Menakar Risiko RUU Pangan, Ekspansi Lahan Uji Nyaris Menggilas Pangan Lokal
Bacakan Artikel

Persoalan lain adalah cadangan pangan belum secara eksplisit dirancang sebagai instrumen pemerataan. RUU memang mengatur kekurangan pangan, gejolak harga, bencana, dan keadaan darurat, tetapi belum secara tegas menjawab ketidakmerataan ketersediaan dan akses pangan antarwilayah.

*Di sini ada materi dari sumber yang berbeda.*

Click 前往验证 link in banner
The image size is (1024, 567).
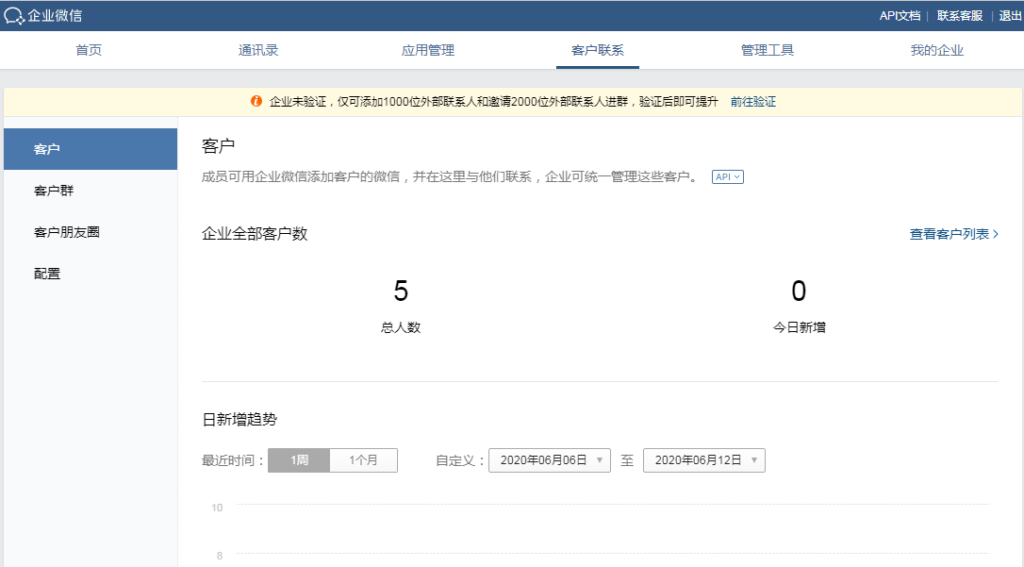point(753,102)
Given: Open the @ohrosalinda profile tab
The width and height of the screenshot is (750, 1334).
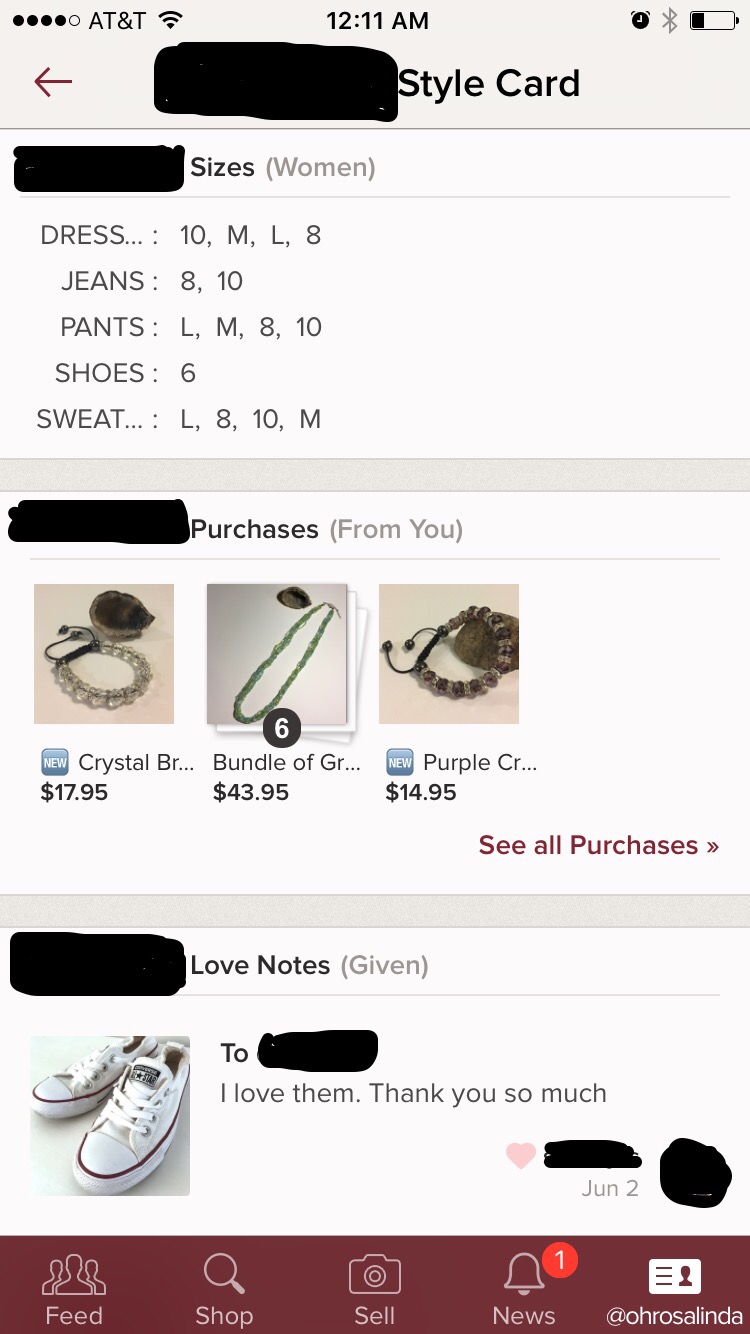Looking at the screenshot, I should (675, 1288).
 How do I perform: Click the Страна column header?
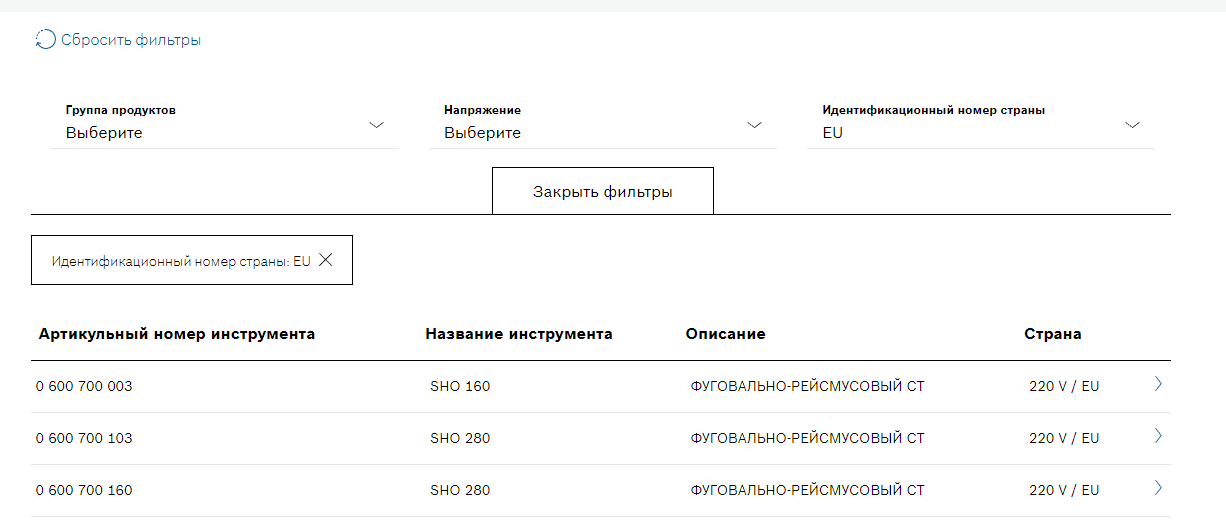click(x=1053, y=334)
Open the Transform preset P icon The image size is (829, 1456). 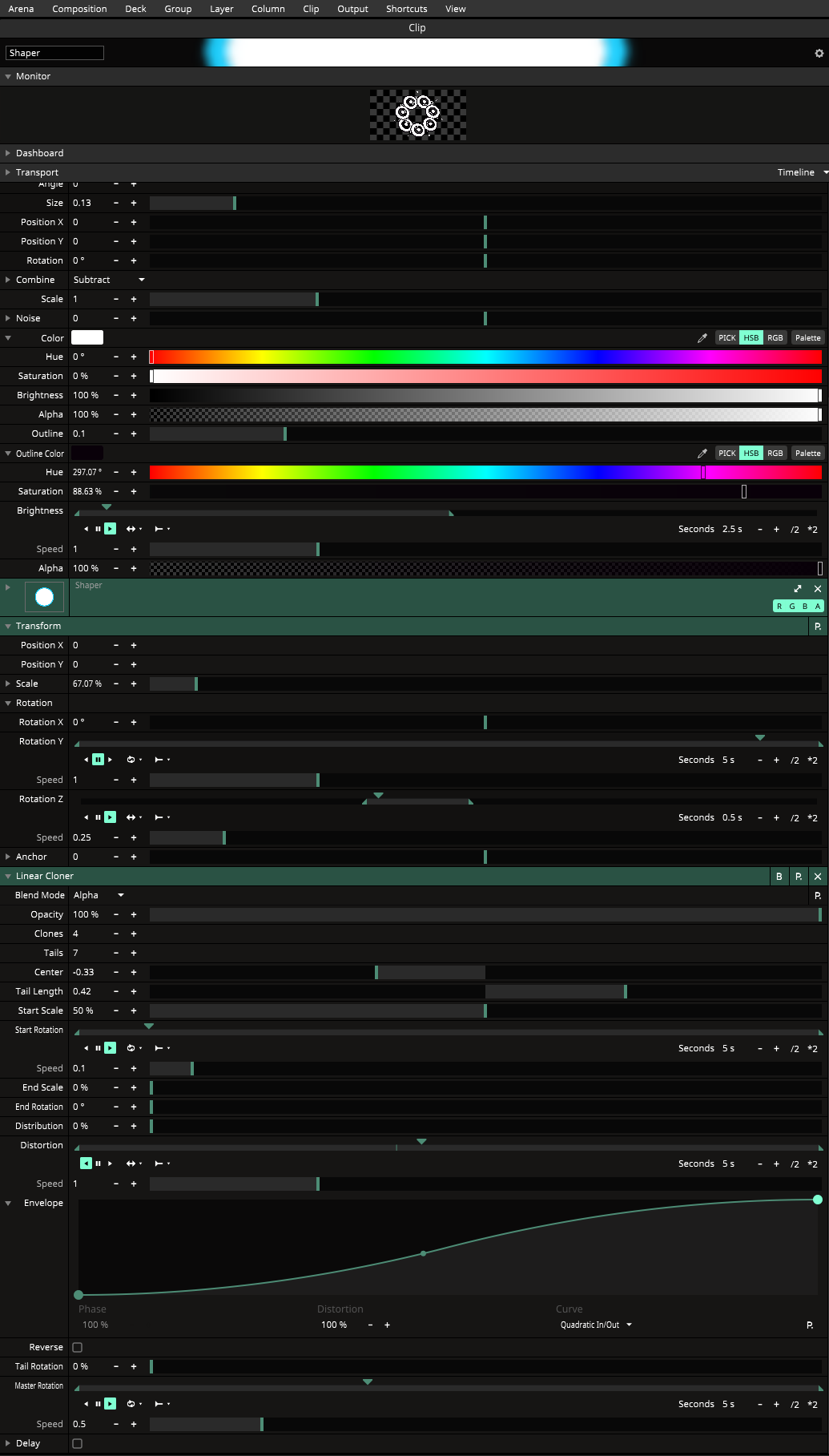[817, 627]
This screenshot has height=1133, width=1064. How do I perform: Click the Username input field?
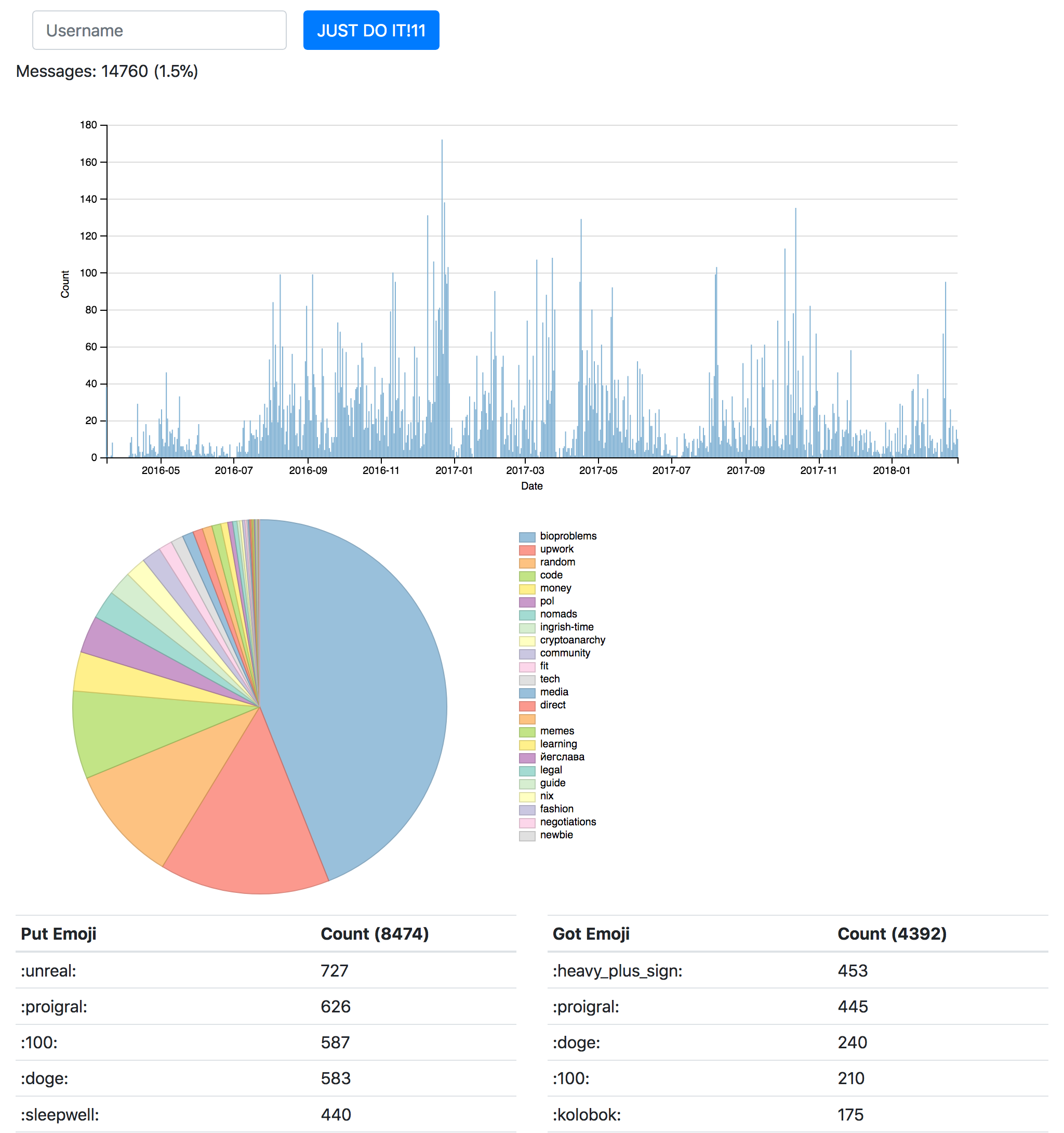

Padahal, Indonesia dapat mengalami surplus secara nasional sekaligus kekurangan pangan di wilayah tertentu akibat hambatan logistik dan keterisolasian. 

Ketahanan pangan tidak boleh diukur hanya dari seberapa penuh gudang nasional oleh beras. Yang lebih penting adalah apakah pangan benar-benar sampai kepada masyarakat atau wilayah yang membutuhkan, dengan ragam pangan lokal yang bergizi di seluruh wilayah Indonesia,” kata Puji Sumedi, Manajer Ekosistem Pertanian Yayasan KEHATI.

Masyarakat, Perempuan, dan Masyarakat Adat Jangan Sekadar Penonton

RUU memang menyediakan bab khusus mengenai peran serta masyarakat. Namun, lanjut Puji, Pasal 169 masih menggunakan frasa “masyarakat dapat berperan serta”, sehingga partisipasi ditempatkan sebagai pilihan, bukan hak. Pasal tersebut juga hanya mengatur peran masyarakat secara formalitas dan dangkal. KEHATI mengusulkan perubahan menjadi hak untuk berpartisipasi secara bermakna sejak perencanaan, pengambilan keputusan, pelaksanaan, pengawasan hingga evaluasi. 

RUU juga belum memberikan pengakuan dan hak yang memadai bagi perempuan dan masyarakat adat sebagai aktor penting sistem pangan.

“Padahal, masyarakat adat merupakan penjaga benih, sumber daya genetik, pengetahuan dan pangan lokal, sementara perempuan memainkan peran penting dalam produksi, pengolahan, perdagangan, konsumsi dan pewarisan pengetahuan pangan,” imbuh Puji.